A tool can perform tasks, but only a "digital employee" that knows what is happening in the company, can push tasks forward independently, and leave results for the team is a real Agent.

Agent ROI: From Individual Efficiency Improvement to Organizational Efficiency Growth

After Agents enter the organization, the criteria for enterprises to measure the value of AI will also change accordingly.

Compared with how many minutes an individual saves from using AI, a more important question becomes whether AI can reduce the communication, collaboration and process costs of the entire organization.

BCG's global "AI at Work" survey released in June this year gives a striking figure: 42% of frontline employees who use AI frequently can save at least 8 hours per week. But BCG immediately pointed out that most enterprises have not yet figured out how to convert these saved hours into organizational value.

After all, one person working faster does not equal the whole team working faster.

The majority of real efficiency losses in enterprises do not exist within individual tasks, but between tasks, and between people: searching for materials, asking for progress, synchronizing information, confirming responsible persons, cross-departmental communication, and waiting for approvals. None of these actions are complicated when viewed separately, but they together constitute the largest hidden cost in the daily operation of organizations.

AI can compress the time spent making a PPT from two hours to half an hour, but if the subsequent review, modification and follow-up of this PPT still follow the old workflow, the organizational-level efficiency will not be improved at all.

This means the value of Agent is not to help people finish a piece of material, but to take over the whole series of connecting actions after the material is generated: to search, to follow up, to synchronize, and to push the process forward.

This requires it to truly integrate into the business scenarios of the organization: client data, operation metrics, meeting content, and approval workflows.

As a result, permission management becomes an unavoidable prerequisite.

Client information that an employee has no right to view should not be accessible to the Agent either; operations that an employee is not authorized to perform cannot be bypassed by the AI.

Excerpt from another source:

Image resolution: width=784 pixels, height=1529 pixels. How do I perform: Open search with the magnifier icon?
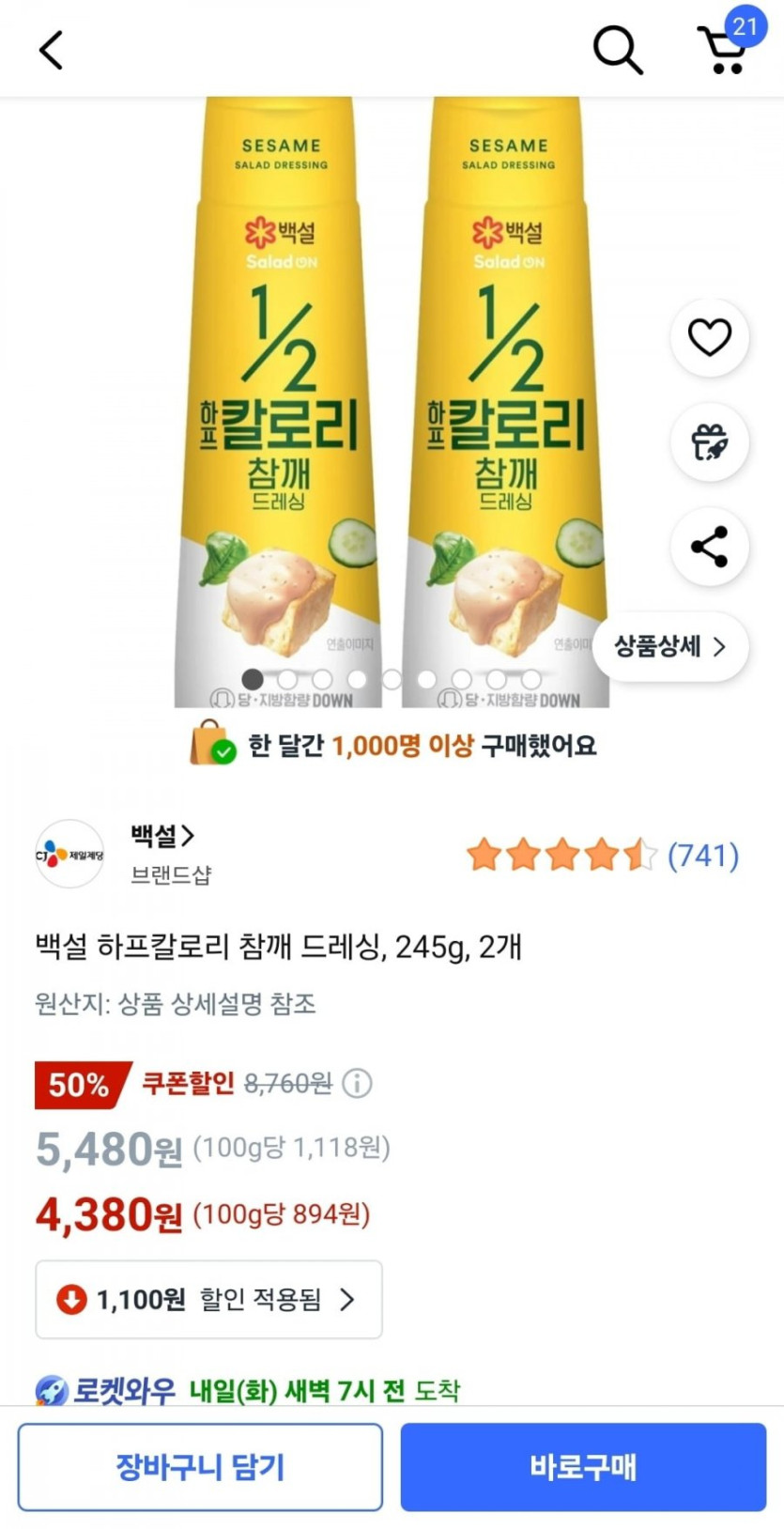[617, 49]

Doubao Work inherits Feishu's existing identity and permission system, so the Agent can only access data and operate tools within the permission scope of the current user; at the same time, Doubao Work has built a strict full-link Agent security protection system covering device access, permission configuration, quota control, data encryption and operation auditing. At present, it has become one of the first batch of office Agents in China to pass the dual certifications of "Office Agent Capability" and "Cloud Benchmark Test" from the China Academy of Information and Communications Technology.

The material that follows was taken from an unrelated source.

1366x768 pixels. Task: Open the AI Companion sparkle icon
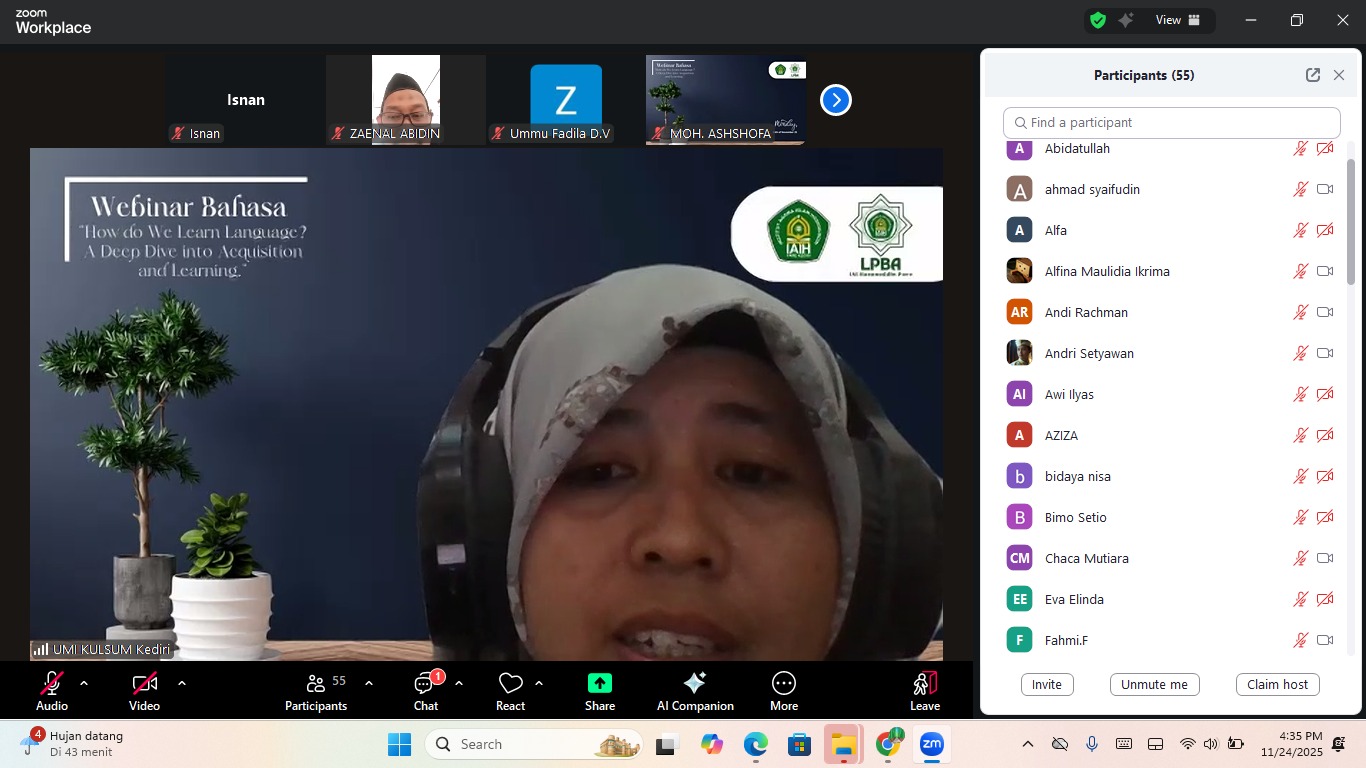(695, 683)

This is not a more powerful Agent, but a design that allows the Agent to run as a member of the organization within the existing security governance system.

In the past, enterprise software managed what people can do; after Agents are introduced, it also needs to manage what AI can do on behalf of people — "permission" is becoming a key dividing line between organizational-level Agents and personal AI assistants.

From this perspective, the evaluation system for this round of Agent competition has also changed.

In the first half of AI office competition, all players competed to provide more powerful AI for individual users: smarter models, higher generation quality, and more completed tasks. These capabilities are converging, and the gaps between different products are getting smaller and smaller.

In the second half, what can truly differentiate products is whether the Agent can safely enter the organization, understand ongoing work, participate in real workflows, and turn the results of a single task into experience that the entire organization can reuse.

Therefore, the truly remarkable part of Doubao Work is not that there is another Agent that can make PPTs, but that ByteDance has tightly integrated its full-bet Agent product with the most AI-Native organizational infrastructure.

The competition of Agents is also shifting from individual productivity to organizational productivity.